Hence whenever the shower unit is turned off, upon its next being used it will be in the "conventional" mode.

Since the selector means (70) are not reset upon the shower unit being switched off, the settings are retained for the next use. The settings for output flow rate and temperature in "electric" mode are obvious at all times and so a user will know what the settings of the shower unit are before switching it on.

It will be appreciated that it is not intended to limit the invention to the above example only, many variations being possible, such as might readily occur to one skilled in the art.

Claims (19)

1. A shower unit comprising hot and cold water inlets, a temperature sensing arrangement for the hot water inlet, and a heater adapted to operate when the temperature of the water sensed by the arrangement falls below a predetermined level.

2. A shower unit according to Claim 1 wherein it also comprises switching means such that whilst hot water of at least the predetermined temperature is available at the hot water inlet, such hot water is admitted through the hot water inlet and when such hot water is not available no water is admitted through said inlet and said heating means is used instead to heat the water from the cold water inlet.

3. A shower unit according to either one of Claims 1 or 2 wherein the temperature sensing means are used in conjunction with delay means such that when the unit is initially used the use of the heating means is inhibited for sufficient time to allow any hot water to flow into the hot water inlet and heat the temperature sensing means.

4. A shower according to Claim 3 wherein the length of inhibition is set at the time of installation of the shower unit.

5. A shower unit according to Claim 3 or 4 used in conjunction with flow measuring means such that the length of inhibition is affected by the flow rate of water through the hot water inlet.
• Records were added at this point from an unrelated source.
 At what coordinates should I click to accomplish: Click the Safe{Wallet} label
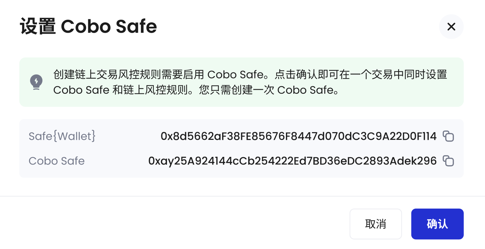(62, 136)
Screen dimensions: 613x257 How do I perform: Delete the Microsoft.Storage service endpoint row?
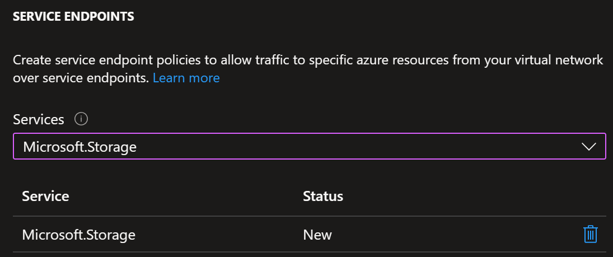[x=590, y=234]
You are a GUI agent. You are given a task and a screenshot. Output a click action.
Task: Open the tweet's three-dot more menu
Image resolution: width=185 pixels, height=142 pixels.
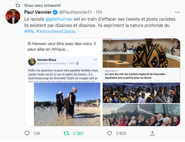177,12
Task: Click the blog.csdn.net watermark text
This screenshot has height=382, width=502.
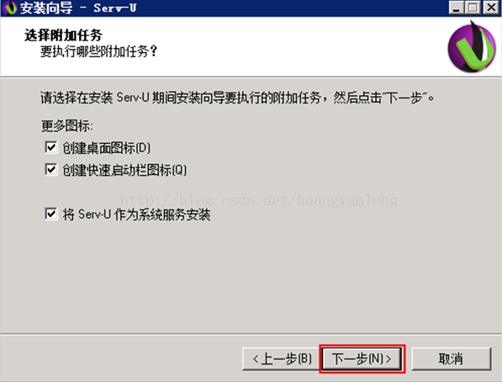Action: 259,200
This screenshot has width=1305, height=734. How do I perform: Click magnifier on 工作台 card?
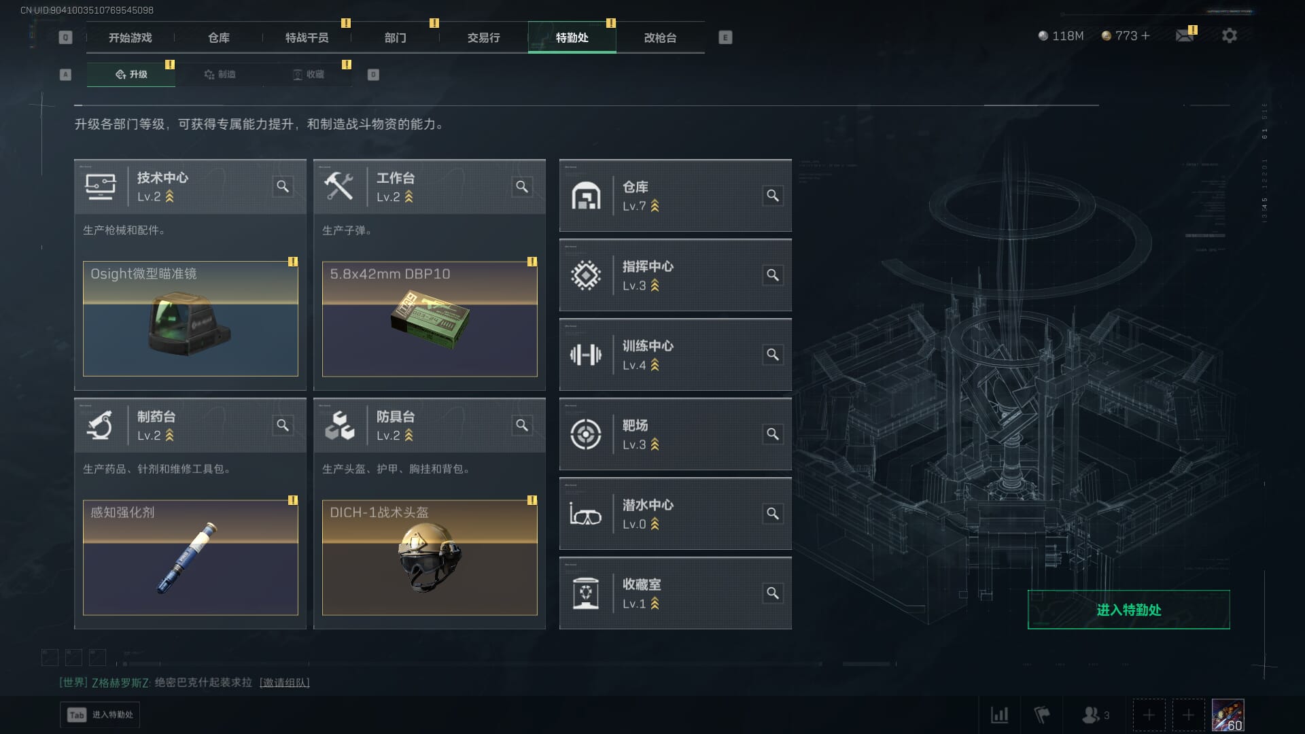click(x=522, y=186)
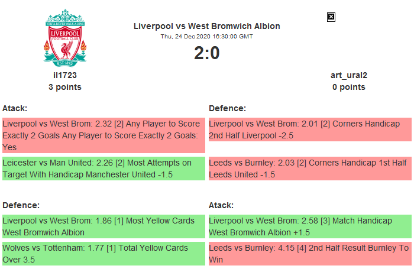Select the Most Yellow Cards West Bromwich bet
The width and height of the screenshot is (414, 272).
[104, 226]
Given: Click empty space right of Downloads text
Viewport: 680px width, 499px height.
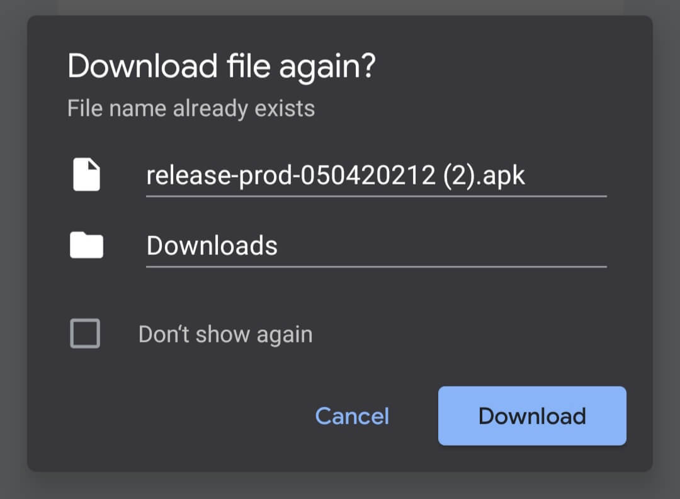Looking at the screenshot, I should [x=441, y=245].
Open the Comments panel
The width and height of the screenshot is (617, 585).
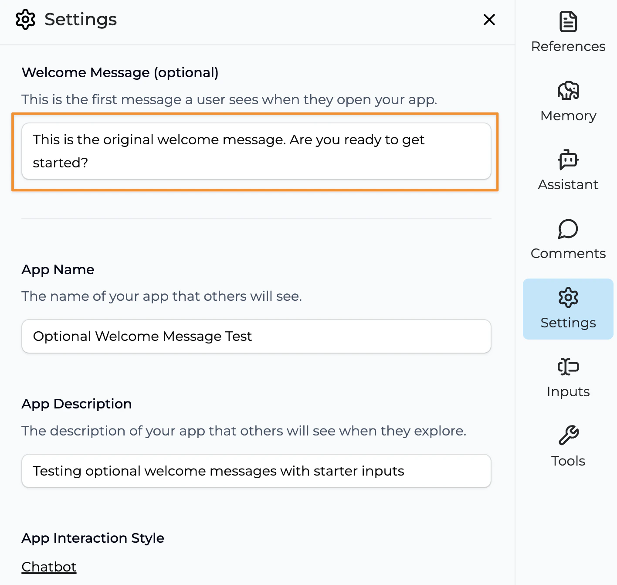pyautogui.click(x=568, y=240)
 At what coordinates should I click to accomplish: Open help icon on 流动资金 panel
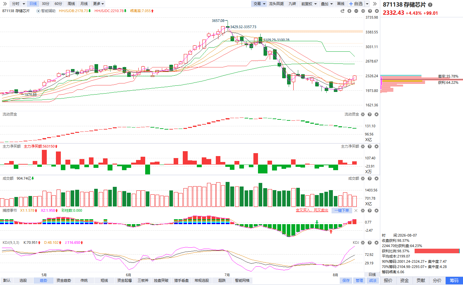pyautogui.click(x=369, y=115)
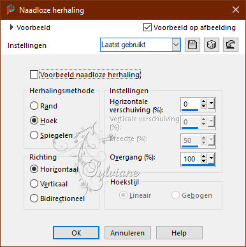Click the reset to default arrow icon
246x247 pixels.
click(x=231, y=45)
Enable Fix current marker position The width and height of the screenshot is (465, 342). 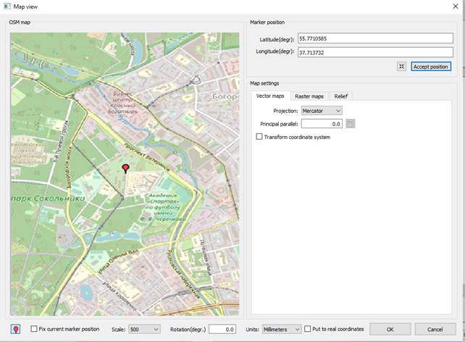click(34, 329)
6. A shower unit according to any one of claims 1 to 5, arranged to heat initially cold water from piping from the hot water tank whereby to provide instant hot water without running cold water to waste and to cut out or reduce the heater operation when hot water from the tank reaches the unit.

7. A shower unit according to any one of Claims 1 to 6 used in conjunction with flow measuring means such that the flow measuring means prevents the activation of the heating means if the flow rate of water through the hot water inlet is below a predetermined level.

8. shower unit according to any one of Claims 1 - 6 wherein it also comprises mixer means such that when the inlet hot water is being admitted the desired output flow rate and water temperature is controlled by the mixer means.

9. A shower unit according to Claim 8 wherein the mixer means also comprise a thermostat such that the desired output temperature is stabilised.

10. A shower unit according to either one of Claims 8 and 9 wherein the mixer means are manually controlled.

11. A shower unit according to any one of Claims 1 -10 wherein the heating means comprises multiple heating elements.

12. A shower unit according to Claim 11 wherein the heating means comprises two heating elements.

13. A shower unit according to either one of Claims 11 and 12 wherein it also comprises selector means such that the user may select the desired power output of the heating elements.

14. A shower unit according to any one of Claims 1 - 13 wherein it also comprises pump means in order to control the output flow rate.

15. A shower unit according to Claim 14 wherein it also comprises selector means such that the user may select a desired output flow rate determined by the pump means.

16. A shower unit according to Claim 15 wherein the output flow rate is linked to the heating means such that when the heating means is used, the power output of the heating means correlates with the output flow rate.

17. A shower unit according to any one of Claims 1 - 16 wherein it also comprises selector means such that a desired temperature of the output water heated by the heating means may be obtained.

18. A shower unit according to Claim 17 wherein the desired temperature is attained by affecting the output flow rate.

19. A shower unit according to any one ofthe preceding Claims also comprising selector means such that the heating of inlet cold water by the heating means may be manually selected.